The Supreme Court on 21 December 2022 handed down judgment upholding the Court of Appeal in striking out all but £2.4 million of an £118.5 million claim against HSBC which is listed for a 5-week trial in October 2024.
Through its liquidators, Stanford International Bank (“SIB”) brought a claim against HSBC Bank plc (“HSBC”), which had operated correspondent bank accounts for SIB until the accounts were frozen in February 2009, for damages for alleged breach of the “Quincecare” duty (first recognised in Barclays Bank plc v. Quincecare Ltd  4 All ER 363). This was advanced on the basis that HSBC negligently failed to spot signs that SIB was being run as a Ponzi scheme and that but for that breach the accounts would have been frozen several months earlier, preventing some £118.5 million from being paid out.
The issue before the Supreme Court was whether the Court of Appeal had been right to strike out £116 million of the Quincecare claim, on the basis that it related to payments out of SIB’s accounts with HSBC which, even on the assumption they had been made in breach of the Quincecare duty, did not give rise to any loss to SIB, because they had settled contractual debts owed to innocent investors in SIB’s certificates of deposit.
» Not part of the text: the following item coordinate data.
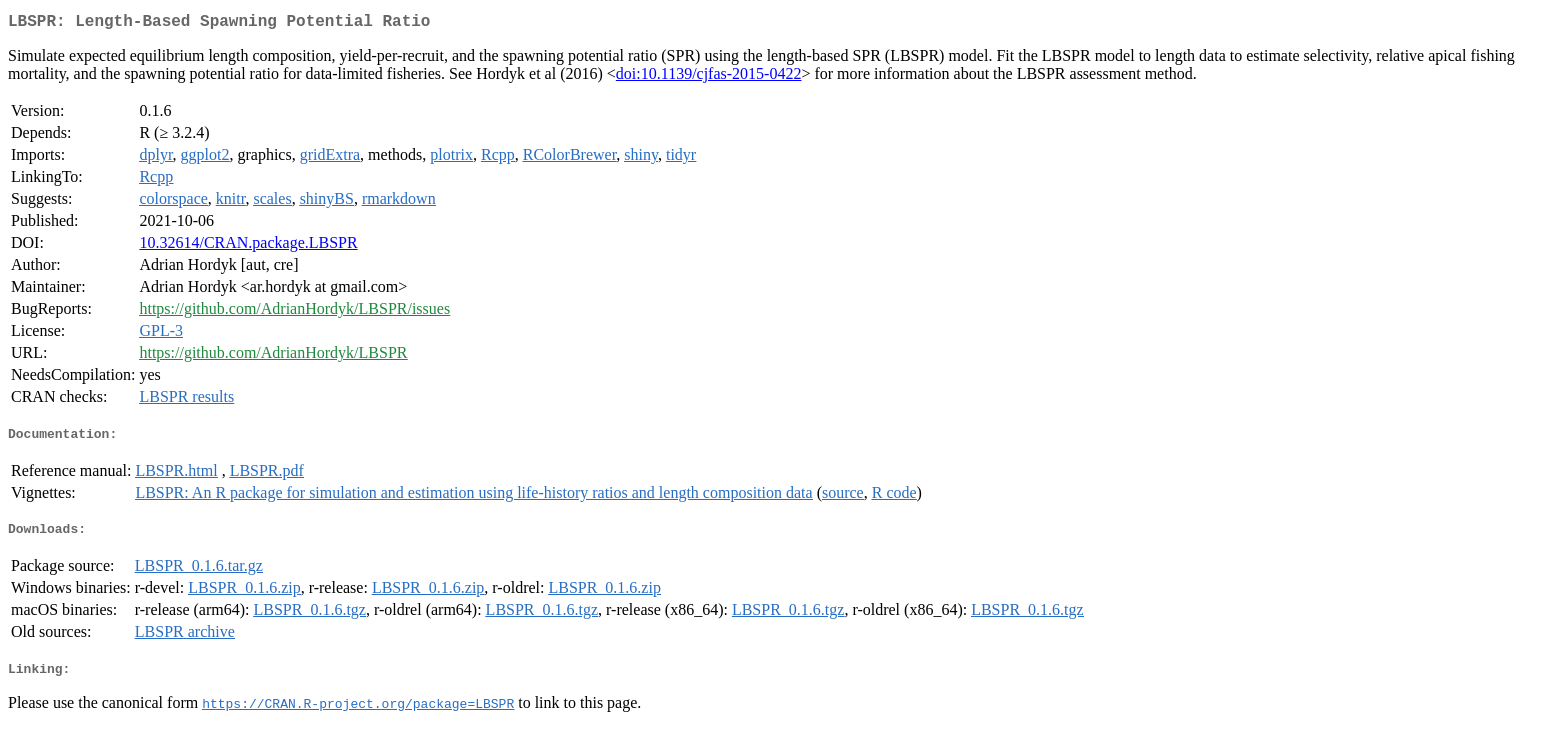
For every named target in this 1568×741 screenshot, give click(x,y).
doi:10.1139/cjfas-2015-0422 (709, 77)
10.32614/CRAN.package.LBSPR (248, 246)
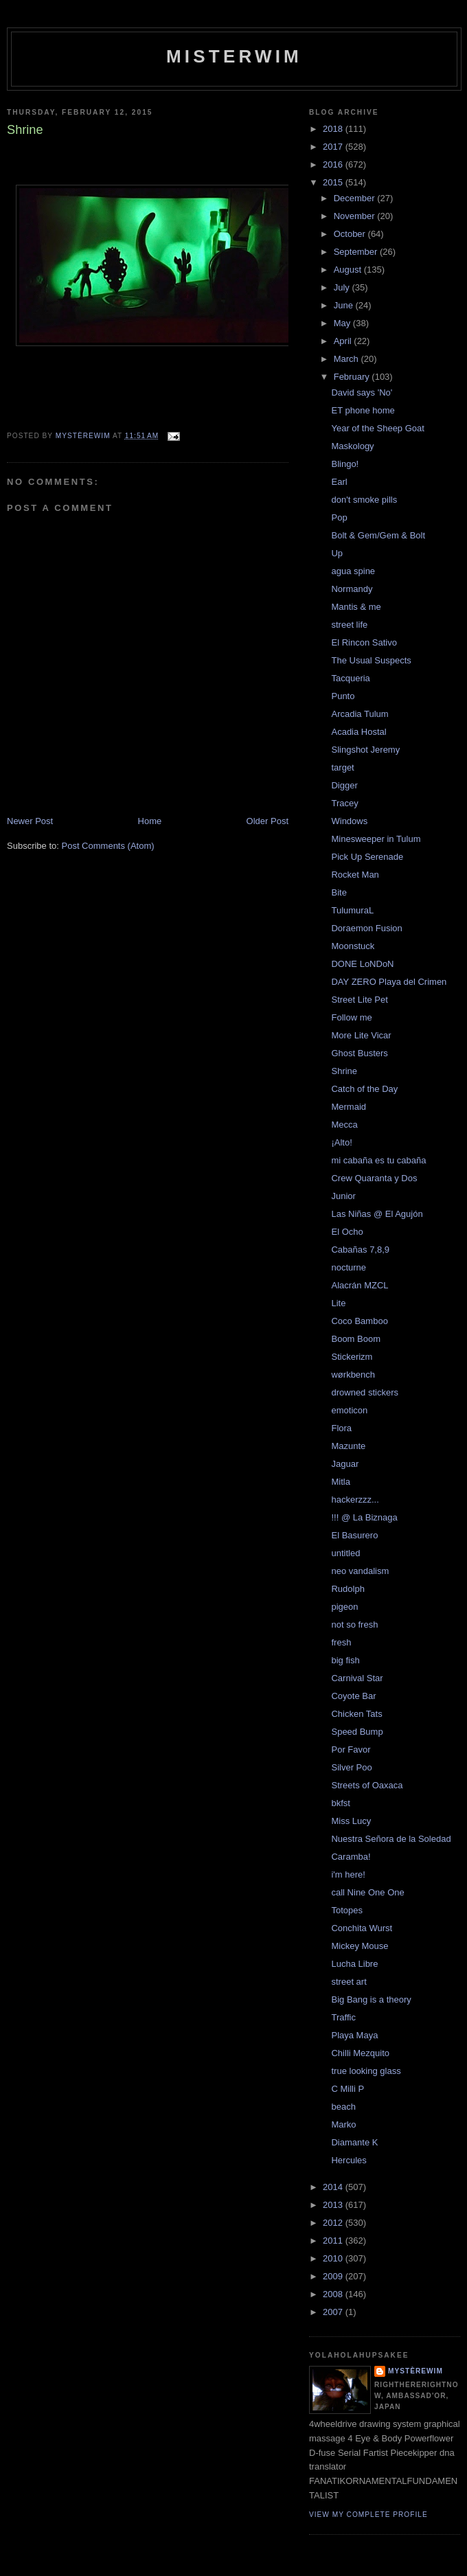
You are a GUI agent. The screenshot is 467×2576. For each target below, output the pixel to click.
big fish (345, 1660)
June (345, 305)
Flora (341, 1428)
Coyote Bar (353, 1696)
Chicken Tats (356, 1714)
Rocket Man (354, 874)
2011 (334, 2240)
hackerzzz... (354, 1499)
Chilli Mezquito (360, 2053)
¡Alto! (341, 1142)
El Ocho (347, 1232)
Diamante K (354, 2142)
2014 (334, 2187)
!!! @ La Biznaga (364, 1517)
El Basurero (354, 1535)
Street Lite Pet (359, 999)
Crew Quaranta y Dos (374, 1178)
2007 (334, 2312)
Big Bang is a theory (371, 1999)
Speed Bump (357, 1731)
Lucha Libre (354, 1964)
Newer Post (30, 821)
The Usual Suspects (371, 660)
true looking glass (365, 2071)
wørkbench (353, 1374)
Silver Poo (351, 1767)
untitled (345, 1553)
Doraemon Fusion (366, 928)
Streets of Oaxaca (366, 1785)
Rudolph (347, 1589)
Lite (338, 1303)
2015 (334, 182)
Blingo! (344, 464)
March (347, 359)
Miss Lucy (351, 1821)
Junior (343, 1196)
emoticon (349, 1410)
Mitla (340, 1482)
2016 (334, 164)
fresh (341, 1642)
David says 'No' (361, 392)
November (356, 216)
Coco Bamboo (359, 1321)
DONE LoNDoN (362, 964)
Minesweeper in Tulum (375, 839)
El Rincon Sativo (363, 642)
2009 (334, 2276)
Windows (349, 821)
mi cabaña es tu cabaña (378, 1160)
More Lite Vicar (361, 1035)
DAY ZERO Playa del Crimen (388, 982)
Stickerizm (351, 1357)
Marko (343, 2124)
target (342, 767)
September (357, 252)
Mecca (344, 1124)
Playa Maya (354, 2035)
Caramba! (350, 1856)
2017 (334, 146)
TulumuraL (352, 910)
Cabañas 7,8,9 (360, 1249)
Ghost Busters (359, 1053)
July (343, 287)
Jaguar (344, 1464)
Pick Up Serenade (367, 857)
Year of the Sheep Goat (377, 428)
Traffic (343, 2017)
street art (348, 1981)
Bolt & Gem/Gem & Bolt (378, 535)
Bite (338, 892)
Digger (344, 785)
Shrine (344, 1071)
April (344, 341)
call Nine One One (367, 1892)
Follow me (351, 1017)
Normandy (351, 589)
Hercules (348, 2160)
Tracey (344, 803)
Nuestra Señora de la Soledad (391, 1839)
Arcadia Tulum (359, 714)
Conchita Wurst (361, 1928)
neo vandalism (360, 1571)
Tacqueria (350, 678)
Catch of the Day (364, 1089)
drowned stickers (364, 1392)
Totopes (347, 1910)
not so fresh (354, 1624)
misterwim (234, 56)
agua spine (353, 571)
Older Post (267, 821)
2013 (334, 2205)
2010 (334, 2258)
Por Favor (350, 1749)
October (351, 234)
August (349, 269)
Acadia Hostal (358, 732)
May (343, 323)
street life (349, 624)
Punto (342, 696)
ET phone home (362, 410)
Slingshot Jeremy (365, 749)
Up (337, 553)
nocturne (348, 1267)
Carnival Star (357, 1678)
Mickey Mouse (359, 1946)
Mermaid (348, 1107)
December (356, 198)
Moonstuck (352, 946)
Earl (339, 482)
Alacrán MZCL (359, 1285)
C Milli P (347, 2089)
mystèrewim (415, 2371)
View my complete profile (368, 2514)
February (353, 377)
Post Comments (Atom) (108, 846)
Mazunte (348, 1446)
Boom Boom (355, 1339)
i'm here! (348, 1874)
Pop (339, 517)
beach (343, 2106)
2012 (334, 2223)
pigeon (344, 1607)
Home (150, 821)
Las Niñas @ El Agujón (376, 1214)
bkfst (340, 1803)
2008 (334, 2294)
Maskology (352, 446)
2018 (334, 129)
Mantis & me (355, 607)
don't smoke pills (364, 499)
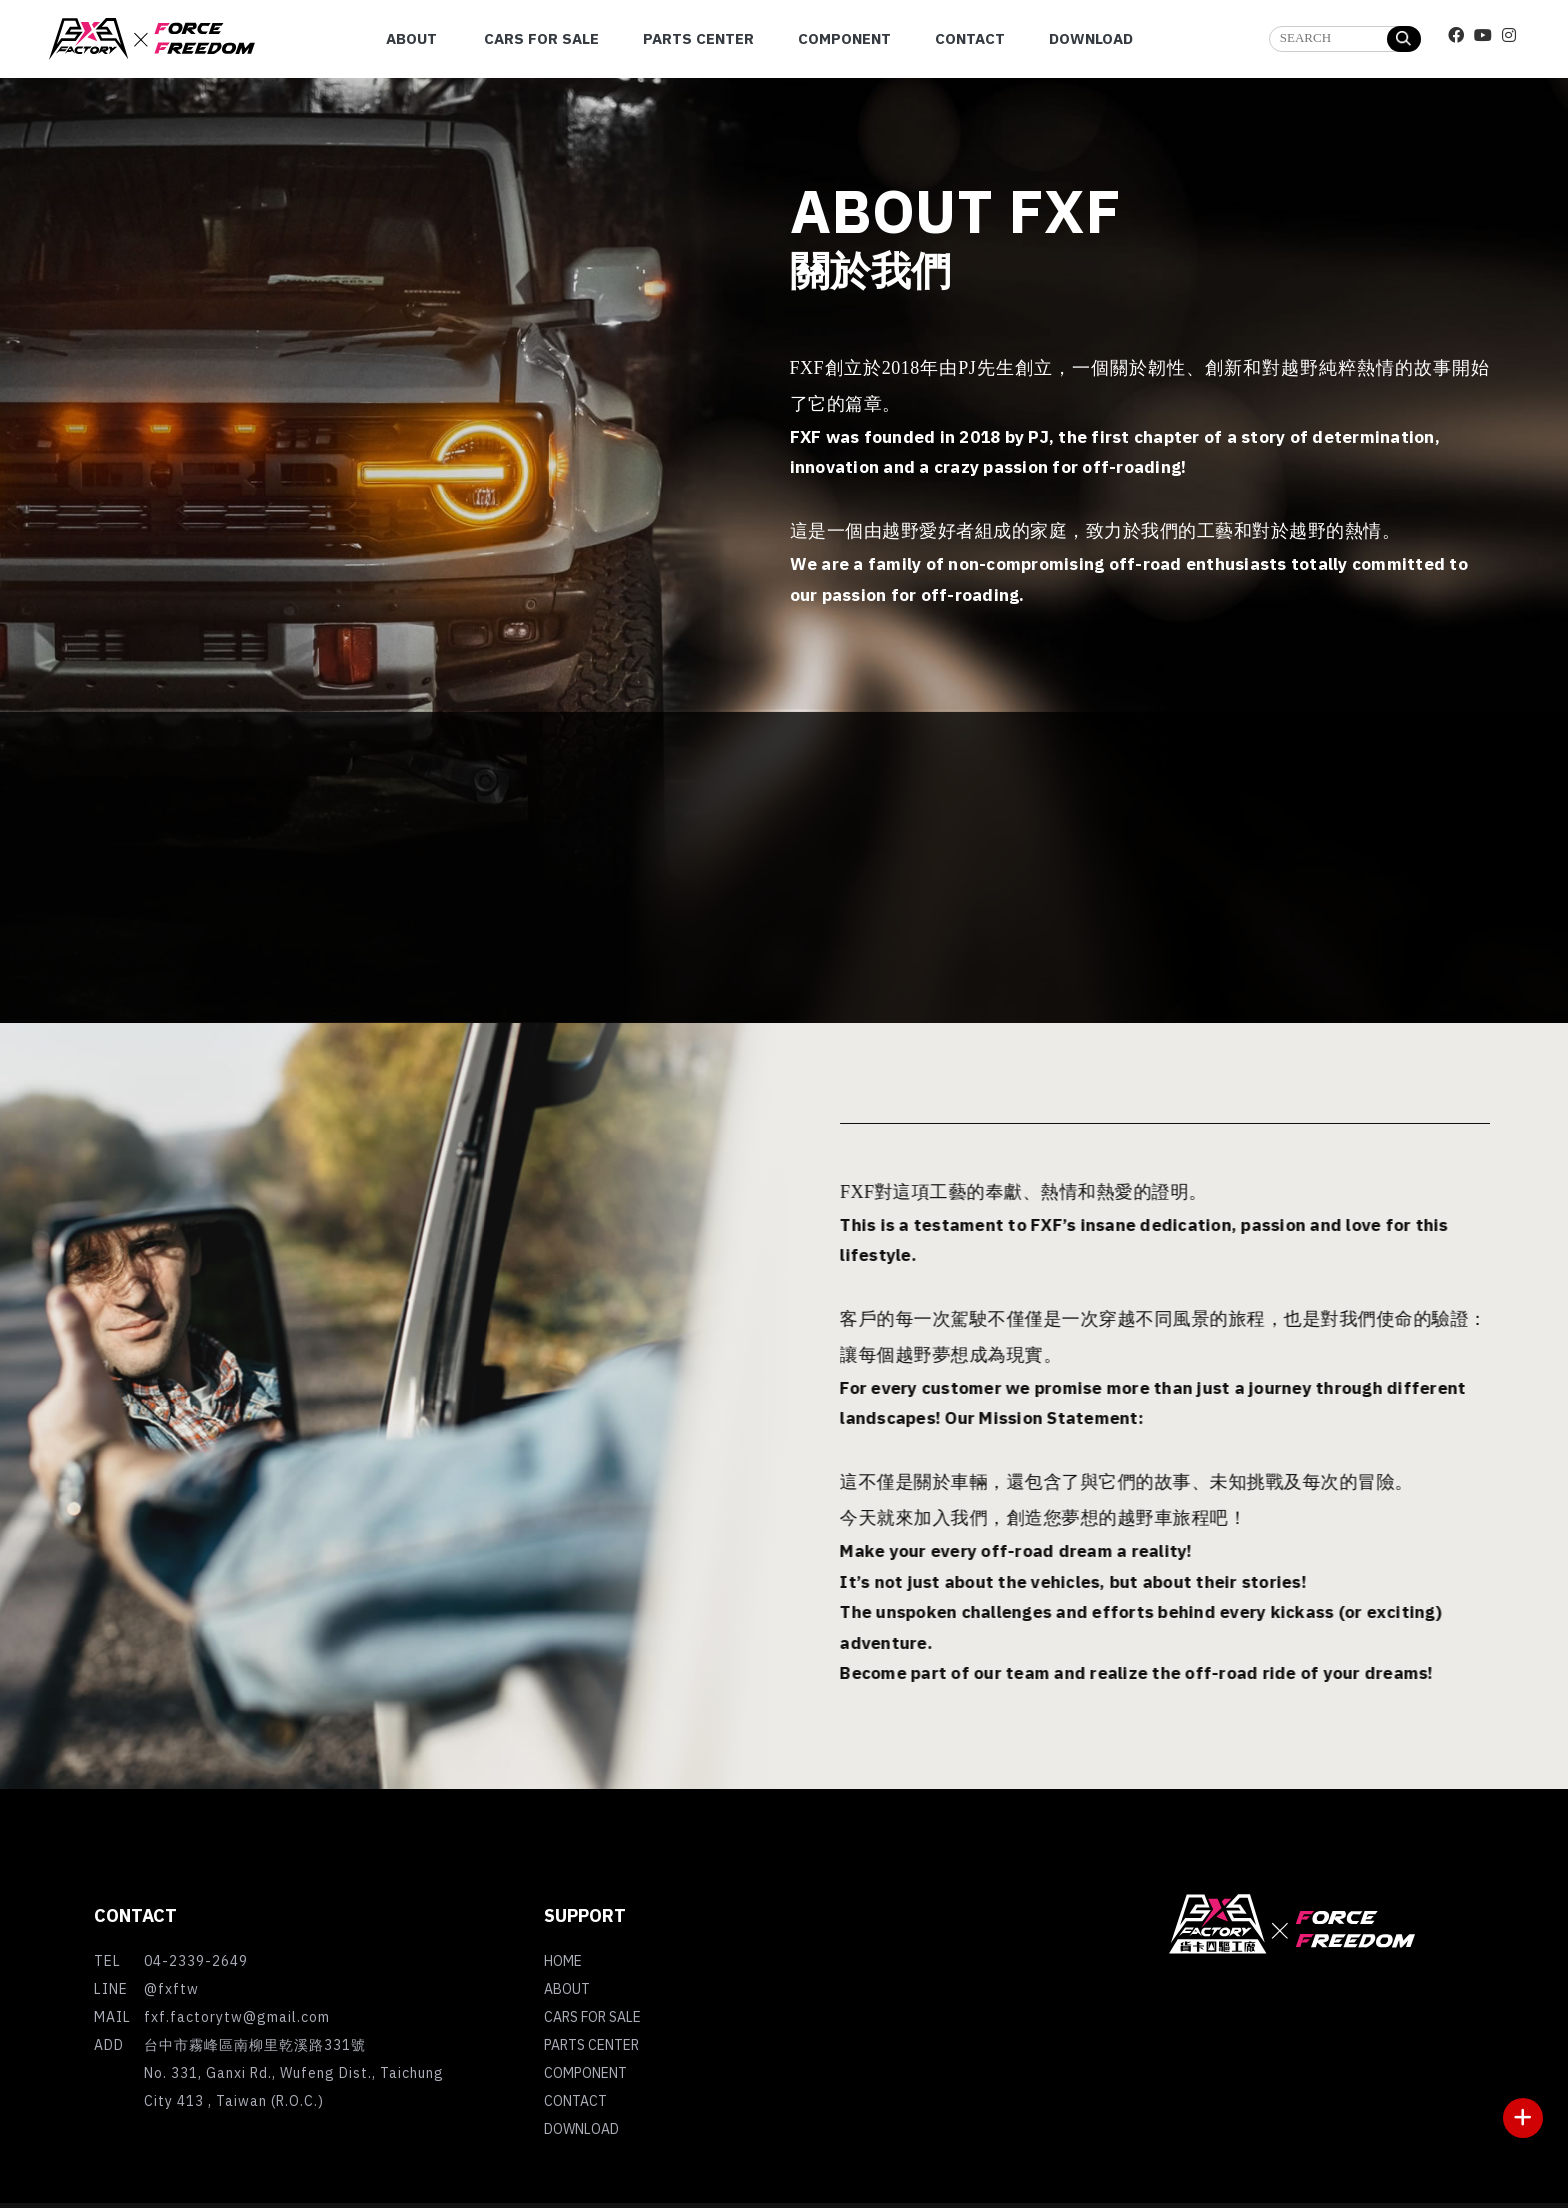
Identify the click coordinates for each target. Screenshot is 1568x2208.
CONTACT (575, 2103)
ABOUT (567, 1991)
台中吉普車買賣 (1236, 2048)
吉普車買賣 (1142, 2048)
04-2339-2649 (196, 1963)
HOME (563, 1963)
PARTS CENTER (591, 2047)
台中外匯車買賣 (1294, 2066)
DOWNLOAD (581, 2131)
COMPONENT (585, 2075)
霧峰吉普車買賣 (1345, 2048)
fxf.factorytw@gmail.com (237, 2019)
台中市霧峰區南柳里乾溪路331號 (255, 2047)
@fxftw (171, 1991)
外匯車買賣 (1439, 2048)
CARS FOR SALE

HSBC therefore contended, and the Court of Appeal had accepted, that applying the net loss principle, SIB had suffered no loss.
Faced with that, SIB’s argument evolved into a loss of chance argument, on the basis that, because SIB was in fact (being a Ponzi scheme) hopelessly insolvent at the time the payments were made, it lost the chance of discharging those debts to its customers for a few pence in the pound in the subsequent liquidation, rather than at full value.
By a majority of 4:1, the Supreme Court dismissed SIB’s appeal and upheld the Court of Appeal order to strike out the Quincecare claim.
The majority held that the disputed payments, which had relieved SIB of its liability to those customers who received payment, did not amount to a monetary loss to SIB. In the hypothetical counterfactual scenario where HSBC had not made the disputed payments, SIB might have had an extra £116 million of assets at the time of going into liquidation. However, SIB also would not have discharged any of the debts it owed to those customers, so they would then have swelled the numbers of those claiming a dividend in the liquidation, alongside those customers who had not been repaid by the time SIB entered liquidation.
Lord Leggatt described SIB’s argument as an attempt to have their cake and eat it, since it sought to take into account a “saving”, in paying less to those who received full payment, whilst ignoring the fact that the funds thereby “saved” would all have been paid out to the resulting much larger group of claimants in the insolvency.
Much of the argument before the Court had turned on the significance to be attached to cases considering director’s liability for misfeasance in the context of impending insolvency. SIB contended that those cases demonstrated that a loss to creditors was to be equated with a loss to the company, in a situation where, due to impending insolvency, “the interests of creditors intrude”, and that the same was true in the context of a claim against a third party, rather than a director.
Lord Leggatt (in the majority) and Lord Sales (dissenting) have each addressed those principles in some detail and their observations are likely to be of interest to insolvency practitioners and company lawyers, outside the (growing) field of Quincecare claims.